__Document section__
==================================================

So, Battleship is big piece of summer-time bubblegum for the brain. And, if the filmmakers want, they’ll be able to make a sequel. Who could ask for more?
Grade: A-
Beneath the Darkness
Starring Dennis Quaid, Tony Oller, and Aimee Teegarden
Maybe Dennis Quaid is getting hard up for money.
In this movie, Quaid plays a small town mortician who buries alive somebody he doesn’t like. A group of teens decide Quaid is not a local hero and decide to expose him.
The filmmaking is nothing exceptional. I’ve seen cinematography as good as this on Supernatural. The acting is competent; again, there’s nothing here that exceeds what you can see on a weekly TV scary show. There is plenty of throw-away material in the movie and places where it drags. But, at least, it has a direction. Mr. Quaid is bad. Let’s catch him.
As such, this is a piece of mediocre filler material. There’s nothing noticeably bad about the film, yet there is nothing noticeably good about it, either. If you have nothing better to do, this movie is okay to have on in the background while you sort your sock drawer. But, if you find this to be a riveting movie with deep and meaningful themes and messages, you may have problems greater than what we can address in this blog.
Grade: C-
Chronicle
Starring Dane DeHaan, Alex Russell, and Michael B. Jordan
Rarely do I want to turn off a movie in the opening moments, but this one sets a new record. By the end of the first scene, I was ready for it to be over.
I had questions about it as I was renting it. According to the artwork on the box, people are floating up in the air, like it was the Rapture. According to the Internet Movie Database, it is supposed to be about three teens that learn they have telekinetic powers. But, the check-out girl said it was shot like a documentary and that it said great things about teen depression.

==================================================

__To be done__
Return the movie reviews above word for word, from the first line to the last.

==================================================

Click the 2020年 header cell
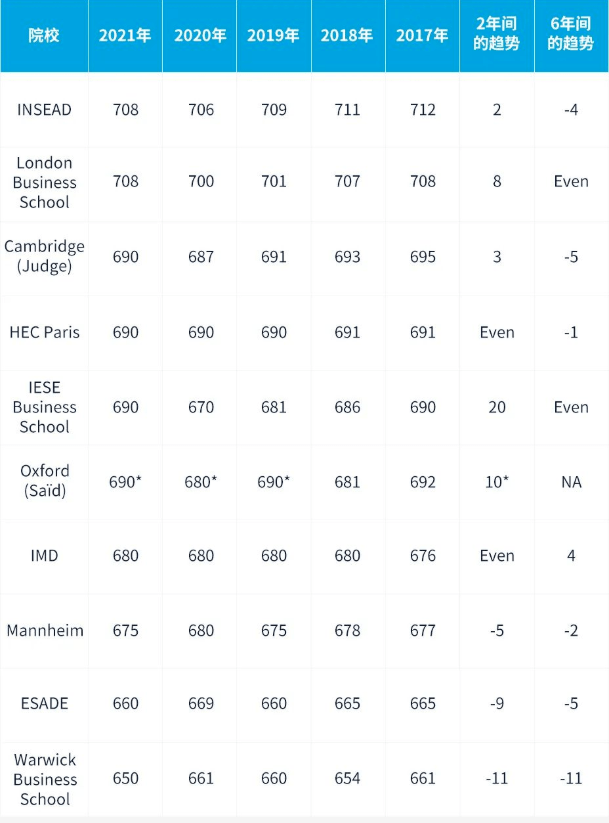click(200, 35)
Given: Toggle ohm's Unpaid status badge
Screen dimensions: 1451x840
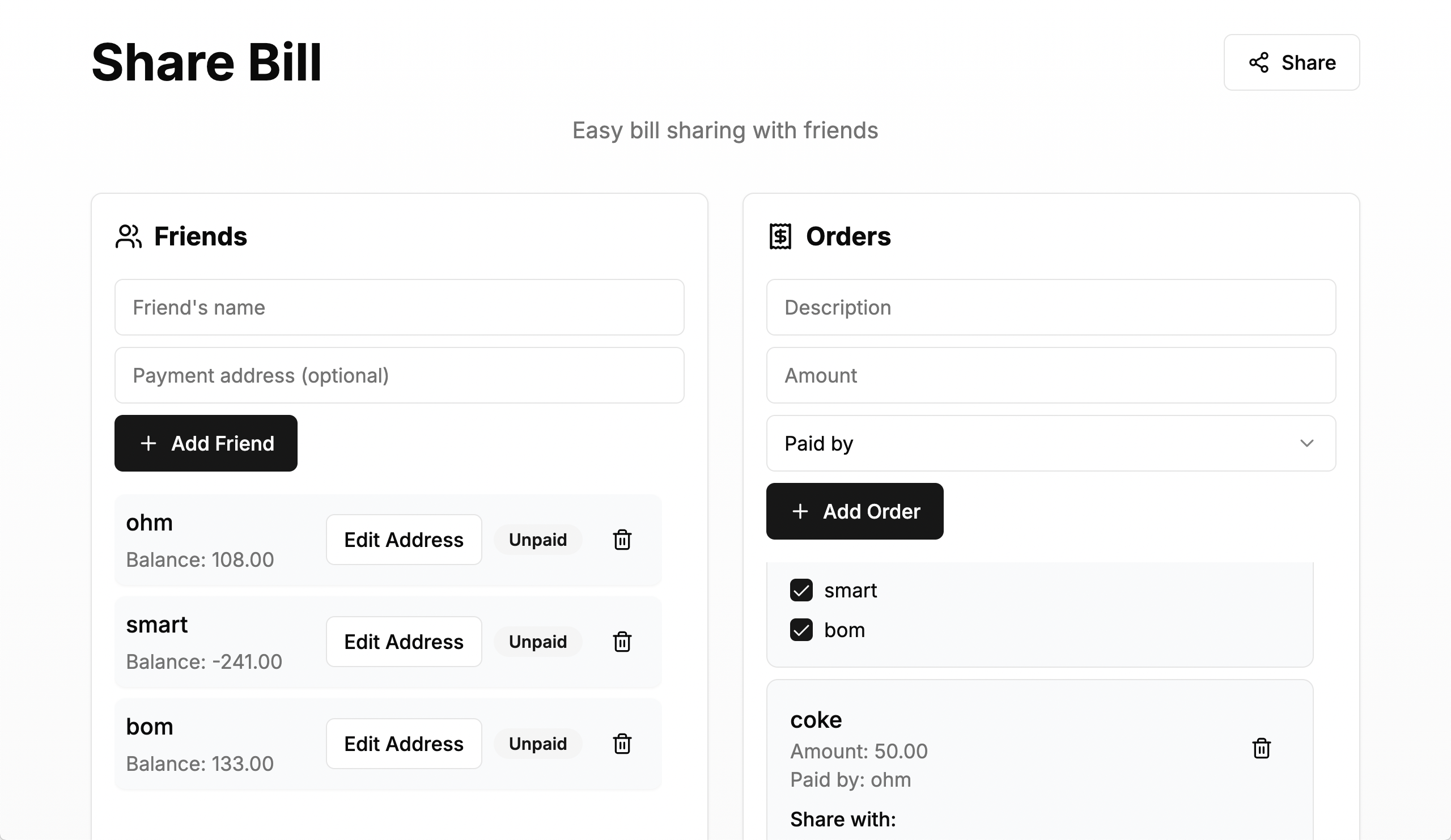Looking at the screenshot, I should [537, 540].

==================================================

__Task answer__
So, Battleship is big piece of summer-time bubblegum for the brain. And, if the filmmakers want, they’ll be able to make a sequel. Who could ask for more?
Grade: A-
Beneath the Darkness
Starring Dennis Quaid, Tony Oller, and Aimee Teegarden
Maybe Dennis Quaid is getting hard up for money.
In this movie, Quaid plays a small town mortician who buries alive somebody he doesn’t like. A group of teens decide Quaid is not a local hero and decide to expose him.
The filmmaking is nothing exceptional. I’ve seen cinematography as good as this on Supernatural. The acting is competent; again, there’s nothing here that exceeds what you can see on a weekly TV scary show. There is plenty of throw-away material in the movie and places where it drags. But, at least, it has a direction. Mr. Quaid is bad. Let’s catch him.
As such, this is a piece of mediocre filler material. There’s nothing noticeably bad about the film, yet there is nothing noticeably good about it, either. If you have nothing better to do, this movie is okay to have on in the background while you sort your sock drawer. But, if you find this to be a riveting movie with deep and meaningful themes and messages, you may have problems greater than what we can address in this blog.
Grade: C-
Chronicle
Starring Dane DeHaan, Alex Russell, and Michael B. Jordan
Rarely do I want to turn off a movie in the opening moments, but this one sets a new record. By the end of the first scene, I was ready for it to be over.
I had questions about it as I was renting it. According to the artwork on the box, people are floating up in the air, like it was the Rapture. According to the Internet Movie Database, it is supposed to be about three teens that learn they have telekinetic powers. But, the check-out girl said it was shot like a documentary and that it said great things about teen depression.